WASHINGTON (AFP) - President Barack Obama on Friday named attorney Ron Klain to coordinate the US response to the Ebola outbreak, amid growing anxiety over its spread beyond West Africa.
The new "Ebola czar" will report directly to Obama's homeland security adviser Lisa Monaco and national security adviser Susan Rice.
A White House official said the longtime Democratic aide would ensure that "efforts to protect the American people by detecting, isolating and treating Ebola patients in this country are properly integrated but don't distract from the aggressive commitment to stopping Ebola at the source in West Africa."
Klain is a former senior aide to Obama, and served as chief of staff to both Vice-President Joe Biden and former vice-president Al Gore.
He currently heads Case Holdings - a holding company founded by former AOL chief executive Steve Case - and is general counsel at technology-oriented venture capital firm Revolution LLC.
A Liberian man died from Ebola in Texas on Oct 8 and two American nurses who treated him have also tested positive for the virus that has already killed more than 4,546 people and infected 9,191 in hard-hit Guinea, Liberia and Sierra Leone.
The infection of the US nurses has embarrassed American health authorities, who faced questioning about how the disease - which kills around 70 per cent of those it infects in West Africa - had spread.

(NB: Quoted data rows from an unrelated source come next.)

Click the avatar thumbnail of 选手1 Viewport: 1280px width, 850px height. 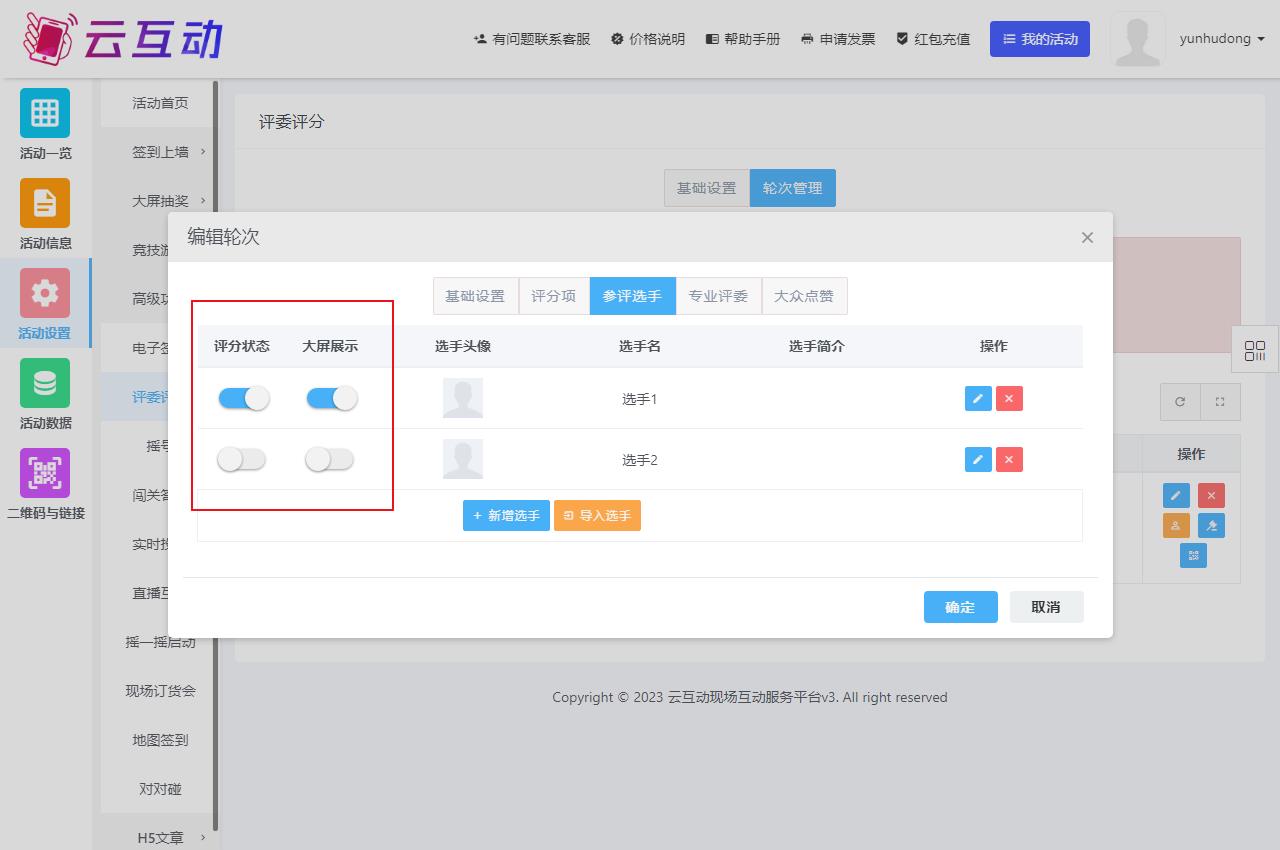coord(463,398)
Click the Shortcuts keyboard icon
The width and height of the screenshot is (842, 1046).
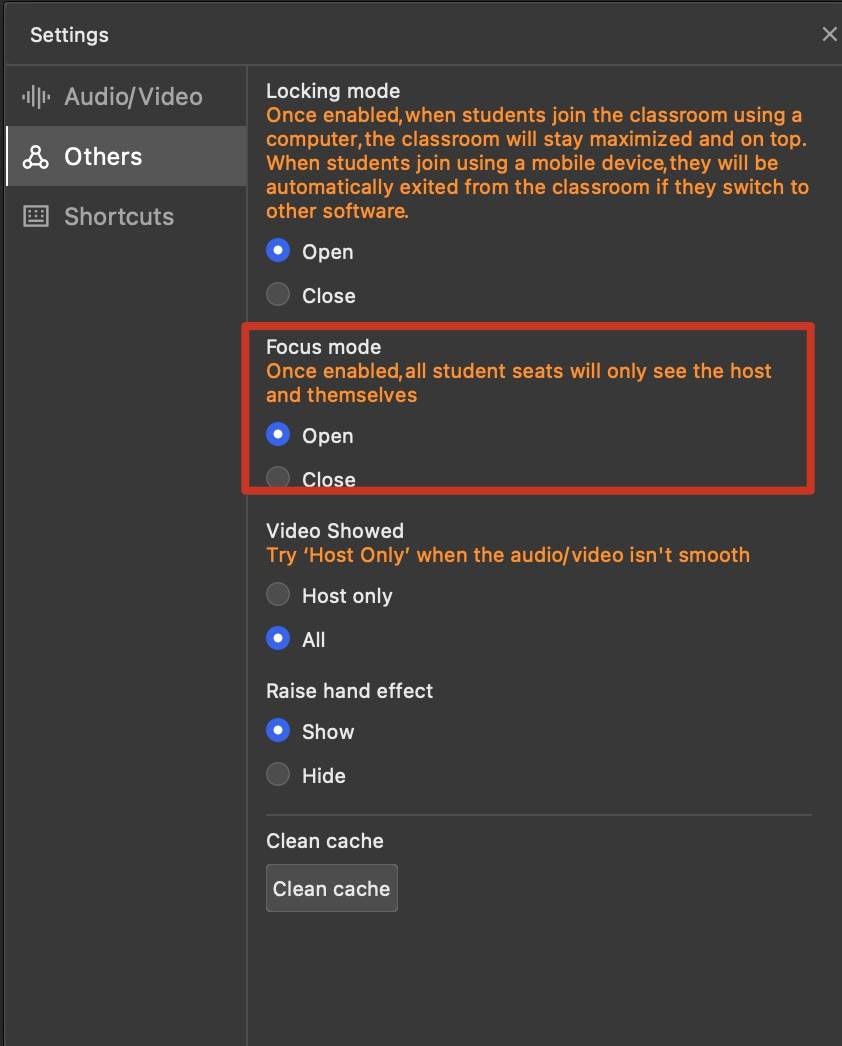click(36, 217)
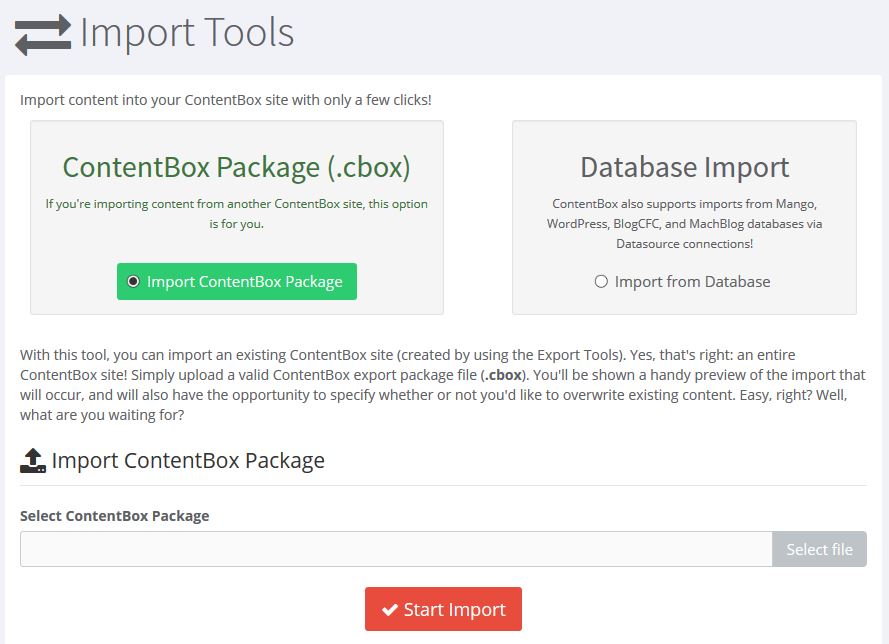Screen dimensions: 889x644
Task: Click the ContentBox Package (.cbox) heading
Action: click(x=237, y=166)
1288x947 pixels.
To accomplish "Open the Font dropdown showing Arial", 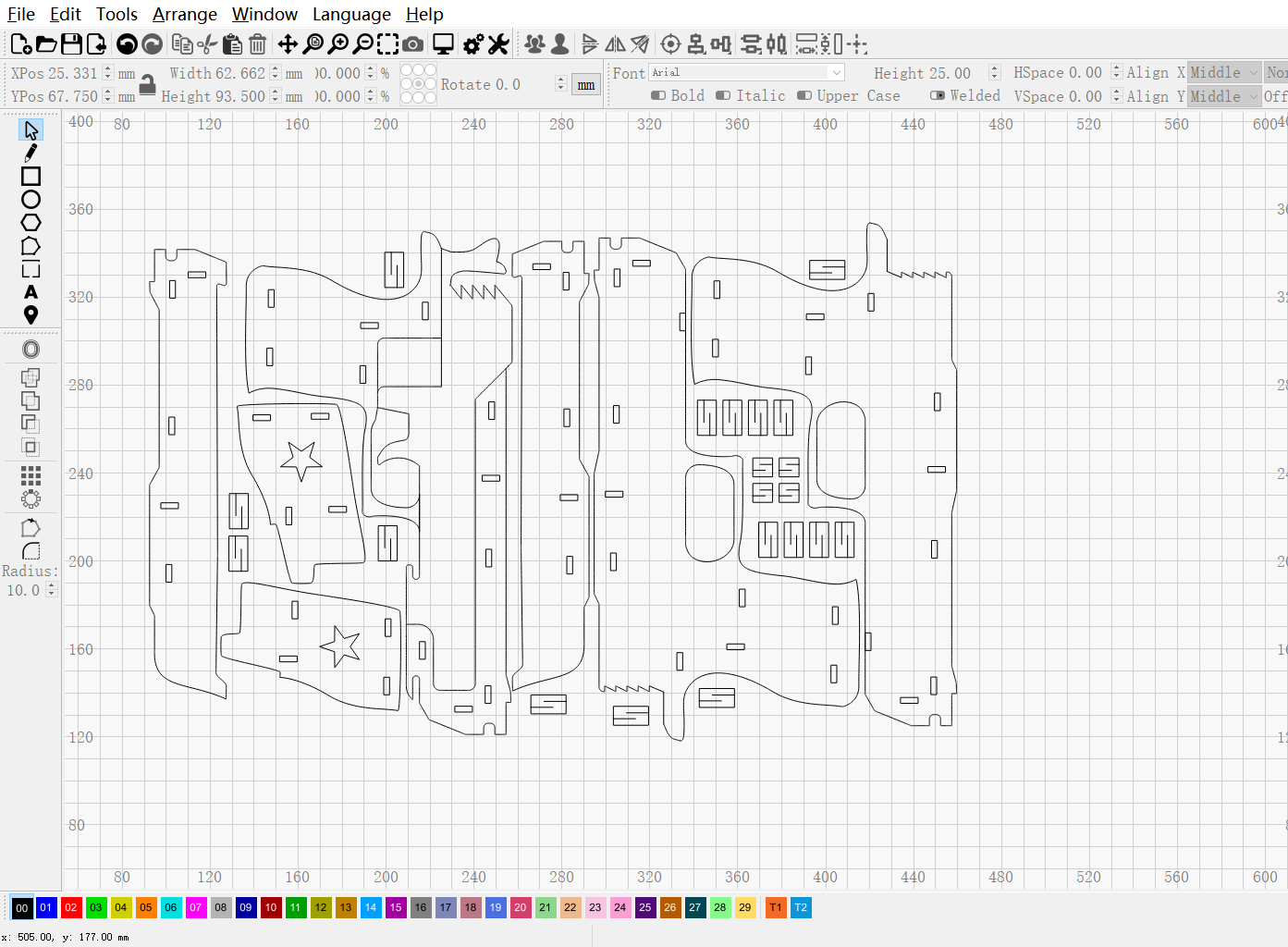I will [x=746, y=72].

Asked for his reaction to the appointment of an "Ebola czar," Anthony Fauci, head of the National Institute for Allergy and Infectious Diseases, told reporters he was focused on the care of stricken nurse Nina Pham, who arrived at a specialised hospital outside Washington late Thursday.
"I don't know exactly what is meant by a czar, but we will certainly follow the lead of the president," Fauci told reporters.
"I take care of patients and I do my job. Other people do their job."
Fauci said Pham was in fair condition and was receiving "the best possible care."
"She is very fatigued," said Fauci. "This virus knocks you out."
Meanwhile, US health authorities expanded the number of airline passengers they wanted to speak with after another Ebola-stricken nurse, Amber Vinson, flew from Texas to Ohio days before being diagnosed with Ebola.
Vinson reported no symptoms and a low-grade fever, and the US Centres for Disease Control and Prevention cleared her to board a domestic flight from Ohio to Texas on Oct 13.
Now, as many as 750 passengers who rode the same plane on five different trips are being sought, Frontier Airlines said, stressing that officials believe the risk of Ebola transmission was quite low.
The CDC said it was reaching out to those who flew on Vinson's outgoing flight on October 10 from Dallas to Cleveland as well.
The expanded outreach was "based on additional information obtained during interviews of close contacts" of the nurse, the CDC said in a statement, but gave no further details.
As fear of Ebola spread across the United States, the Pentagon closed off a parking lot and one entrance Friday after a woman who had returned from Africa recently vomited outside the building.
The area was closed off "out of an abundance of caution," the Defence Department said in a statement.
And a Texas health-care worker who handled samples from the Liberian Ebola victim has voluntarily quarantined herself aboard a cruise ship in the Caribbean. She is currently considered at "very low risk" of infection.
Secretary of State John Kerry paid a rare US compliment to Cuba on Friday, acknowledging the communist island nation's role in the global fight against Ebola.
"Already we are seeing nations large and small stepping up in impressive ways to make a contribution on the front lines," Kerry told foreign diplomats in Washington as he pleaded for a greater mobilisation against the epidemic.
"Cuba, a country of just 11 million people, has sent 165 health professionals and it plans to send nearly 300 more."
The US government rarely speaks of Cuba in friendly terms, and the two nations have been at odds for more than half a century.